What this task involves:
Make an exact copy of every entry.

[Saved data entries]
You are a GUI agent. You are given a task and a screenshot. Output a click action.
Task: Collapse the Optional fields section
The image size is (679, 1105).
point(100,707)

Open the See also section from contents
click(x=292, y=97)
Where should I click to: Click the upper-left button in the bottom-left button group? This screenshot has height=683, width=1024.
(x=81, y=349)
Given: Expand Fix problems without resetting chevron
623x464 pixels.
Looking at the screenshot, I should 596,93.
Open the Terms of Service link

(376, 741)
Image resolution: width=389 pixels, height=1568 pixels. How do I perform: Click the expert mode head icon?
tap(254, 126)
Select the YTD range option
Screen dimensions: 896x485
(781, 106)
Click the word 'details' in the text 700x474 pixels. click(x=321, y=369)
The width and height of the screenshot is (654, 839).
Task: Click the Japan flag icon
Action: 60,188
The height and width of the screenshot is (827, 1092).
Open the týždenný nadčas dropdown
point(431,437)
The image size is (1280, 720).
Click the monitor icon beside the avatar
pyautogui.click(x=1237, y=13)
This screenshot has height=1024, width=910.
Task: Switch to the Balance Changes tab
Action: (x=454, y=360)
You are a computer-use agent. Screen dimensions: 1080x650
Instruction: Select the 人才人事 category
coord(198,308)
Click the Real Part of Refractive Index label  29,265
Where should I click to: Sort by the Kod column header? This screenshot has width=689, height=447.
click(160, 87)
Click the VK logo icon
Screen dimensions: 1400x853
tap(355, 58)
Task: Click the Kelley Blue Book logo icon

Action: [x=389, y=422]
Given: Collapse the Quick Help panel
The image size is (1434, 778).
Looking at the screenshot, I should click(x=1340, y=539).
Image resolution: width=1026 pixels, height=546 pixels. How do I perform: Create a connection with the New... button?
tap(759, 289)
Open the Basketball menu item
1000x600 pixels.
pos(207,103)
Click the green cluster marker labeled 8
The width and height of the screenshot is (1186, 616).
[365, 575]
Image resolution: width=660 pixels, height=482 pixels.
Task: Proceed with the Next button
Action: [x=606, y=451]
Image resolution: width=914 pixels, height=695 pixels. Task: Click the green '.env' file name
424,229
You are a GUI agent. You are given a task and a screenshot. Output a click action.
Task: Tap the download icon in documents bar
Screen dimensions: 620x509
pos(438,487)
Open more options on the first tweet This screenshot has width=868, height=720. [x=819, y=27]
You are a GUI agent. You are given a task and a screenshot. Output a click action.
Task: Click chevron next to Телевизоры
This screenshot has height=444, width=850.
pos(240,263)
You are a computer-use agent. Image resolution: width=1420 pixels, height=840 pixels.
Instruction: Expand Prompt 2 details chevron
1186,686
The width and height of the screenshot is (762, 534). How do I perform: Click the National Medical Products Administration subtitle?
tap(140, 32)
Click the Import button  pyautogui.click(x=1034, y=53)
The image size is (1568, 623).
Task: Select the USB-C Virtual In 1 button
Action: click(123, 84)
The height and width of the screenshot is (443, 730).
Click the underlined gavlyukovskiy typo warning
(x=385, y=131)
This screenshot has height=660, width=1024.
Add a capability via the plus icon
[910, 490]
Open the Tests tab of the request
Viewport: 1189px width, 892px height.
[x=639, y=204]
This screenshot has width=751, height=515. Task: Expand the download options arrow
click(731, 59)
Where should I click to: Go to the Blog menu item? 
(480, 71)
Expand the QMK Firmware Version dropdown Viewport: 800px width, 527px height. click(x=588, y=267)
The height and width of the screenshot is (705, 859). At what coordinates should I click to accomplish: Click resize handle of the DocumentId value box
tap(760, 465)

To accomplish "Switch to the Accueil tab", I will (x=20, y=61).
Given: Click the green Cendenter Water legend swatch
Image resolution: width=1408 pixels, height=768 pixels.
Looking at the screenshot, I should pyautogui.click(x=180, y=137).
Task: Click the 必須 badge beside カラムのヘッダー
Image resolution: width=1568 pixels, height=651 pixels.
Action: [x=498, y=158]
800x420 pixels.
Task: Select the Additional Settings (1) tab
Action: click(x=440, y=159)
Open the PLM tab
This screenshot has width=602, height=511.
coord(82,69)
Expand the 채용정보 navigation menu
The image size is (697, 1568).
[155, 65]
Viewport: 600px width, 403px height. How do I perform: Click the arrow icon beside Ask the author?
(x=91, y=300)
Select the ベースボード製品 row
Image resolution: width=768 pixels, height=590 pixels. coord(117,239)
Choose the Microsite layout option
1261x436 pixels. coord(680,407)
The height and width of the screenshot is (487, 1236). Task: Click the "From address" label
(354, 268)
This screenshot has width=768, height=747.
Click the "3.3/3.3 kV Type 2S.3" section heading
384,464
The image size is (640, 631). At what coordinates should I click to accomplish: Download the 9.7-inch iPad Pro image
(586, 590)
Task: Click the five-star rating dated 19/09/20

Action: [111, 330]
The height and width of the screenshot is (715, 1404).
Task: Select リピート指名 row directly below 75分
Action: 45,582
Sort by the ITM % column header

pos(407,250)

Output of the exercise:
You are a GUI agent. You are given a task and a screenshot. Output a click action.
Task: Collapse the Optional fields section
The image size is (679, 1105).
point(100,707)

Open the See also section from contents
click(x=292, y=97)
Where should I click to: Click the upper-left button in the bottom-left button group? This screenshot has height=683, width=1024.
(x=81, y=349)
Given: Expand Fix problems without resetting chevron
623x464 pixels.
Looking at the screenshot, I should 596,93.
Open the Terms of Service link

(376, 741)
Image resolution: width=389 pixels, height=1568 pixels. How do I perform: Click the expert mode head icon?
tap(254, 126)
Select the YTD range option
Screen dimensions: 896x485
(781, 106)
Click the word 'details' in the text 700x474 pixels. click(x=321, y=369)
The width and height of the screenshot is (654, 839).
Task: Click the Japan flag icon
Action: 60,188
The height and width of the screenshot is (827, 1092).
Open the týždenný nadčas dropdown
point(431,437)
The image size is (1280, 720).
Click the monitor icon beside the avatar
pyautogui.click(x=1237, y=13)
This screenshot has height=1024, width=910.
Task: Switch to the Balance Changes tab
Action: (x=454, y=360)
You are a computer-use agent. Screen dimensions: 1080x650
Instruction: Select the 人才人事 category
coord(198,308)
Click the Real Part of Refractive Index label  29,265
Where should I click to: Sort by the Kod column header? This screenshot has width=689, height=447.
click(160, 87)
Click the VK logo icon
Screen dimensions: 1400x853
tap(355, 58)
Task: Click the Kelley Blue Book logo icon

Action: [x=389, y=422]
Given: Collapse the Quick Help panel
The image size is (1434, 778).
Looking at the screenshot, I should click(x=1340, y=539).
Image resolution: width=1026 pixels, height=546 pixels. How do I perform: Create a connection with the New... button?
tap(759, 289)
Open the Basketball menu item
1000x600 pixels.
pos(207,103)
Click the green cluster marker labeled 8
The width and height of the screenshot is (1186, 616).
[365, 575]
Image resolution: width=660 pixels, height=482 pixels.
Task: Proceed with the Next button
Action: [x=606, y=451]
Image resolution: width=914 pixels, height=695 pixels. Task: Click the green '.env' file name
424,229
You are a GUI agent. You are given a task and a screenshot. Output a click action.
Task: Tap the download icon in documents bar
Screen dimensions: 620x509
pos(438,487)
Open more options on the first tweet This screenshot has width=868, height=720. [x=819, y=27]
You are a GUI agent. You are given a task and a screenshot. Output a click action.
Task: Click chevron next to Телевизоры
This screenshot has height=444, width=850.
pos(240,263)
You are a computer-use agent. Image resolution: width=1420 pixels, height=840 pixels.
Instruction: Expand Prompt 2 details chevron
1186,686
The width and height of the screenshot is (762, 534). How do I perform: Click the National Medical Products Administration subtitle?
tap(140, 32)
Click the Import button  pyautogui.click(x=1034, y=53)
The image size is (1568, 623).
Task: Select the USB-C Virtual In 1 button
Action: click(123, 84)
The height and width of the screenshot is (443, 730).
Click the underlined gavlyukovskiy typo warning
(x=385, y=131)
This screenshot has height=660, width=1024.
Add a capability via the plus icon
[910, 490]
Open the Tests tab of the request
Viewport: 1189px width, 892px height.
[x=639, y=204]
This screenshot has width=751, height=515. Task: Expand the download options arrow
click(731, 59)
Where should I click to: Go to the Blog menu item? 
(480, 71)
Expand the QMK Firmware Version dropdown Viewport: 800px width, 527px height. click(x=588, y=267)
The height and width of the screenshot is (705, 859). At what coordinates should I click to accomplish: Click resize handle of the DocumentId value box
tap(760, 465)

To accomplish "Switch to the Accueil tab", I will (x=20, y=61).
Given: Click the green Cendenter Water legend swatch
Image resolution: width=1408 pixels, height=768 pixels.
Looking at the screenshot, I should pyautogui.click(x=180, y=137).
Task: Click the 必須 badge beside カラムのヘッダー
Image resolution: width=1568 pixels, height=651 pixels.
Action: [x=498, y=158]
800x420 pixels.
Task: Select the Additional Settings (1) tab
Action: click(x=440, y=159)
Open the PLM tab
This screenshot has width=602, height=511.
coord(82,69)
Expand the 채용정보 navigation menu
The image size is (697, 1568).
[155, 65]
Viewport: 600px width, 403px height. How do I perform: Click the arrow icon beside Ask the author?
(x=91, y=300)
Select the ベースボード製品 row
Image resolution: width=768 pixels, height=590 pixels. coord(117,239)
Choose the Microsite layout option
1261x436 pixels. coord(680,407)
The height and width of the screenshot is (487, 1236). Task: Click the "From address" label
(354, 268)
This screenshot has width=768, height=747.
Click the "3.3/3.3 kV Type 2S.3" section heading
384,464
The image size is (640, 631). At what coordinates should I click to accomplish: Download the 9.7-inch iPad Pro image
(586, 590)
Task: Click the five-star rating dated 19/09/20

Action: [111, 330]
The height and width of the screenshot is (715, 1404).
Task: Select リピート指名 row directly below 75分
Action: 45,582
Sort by the ITM % column header

pos(407,250)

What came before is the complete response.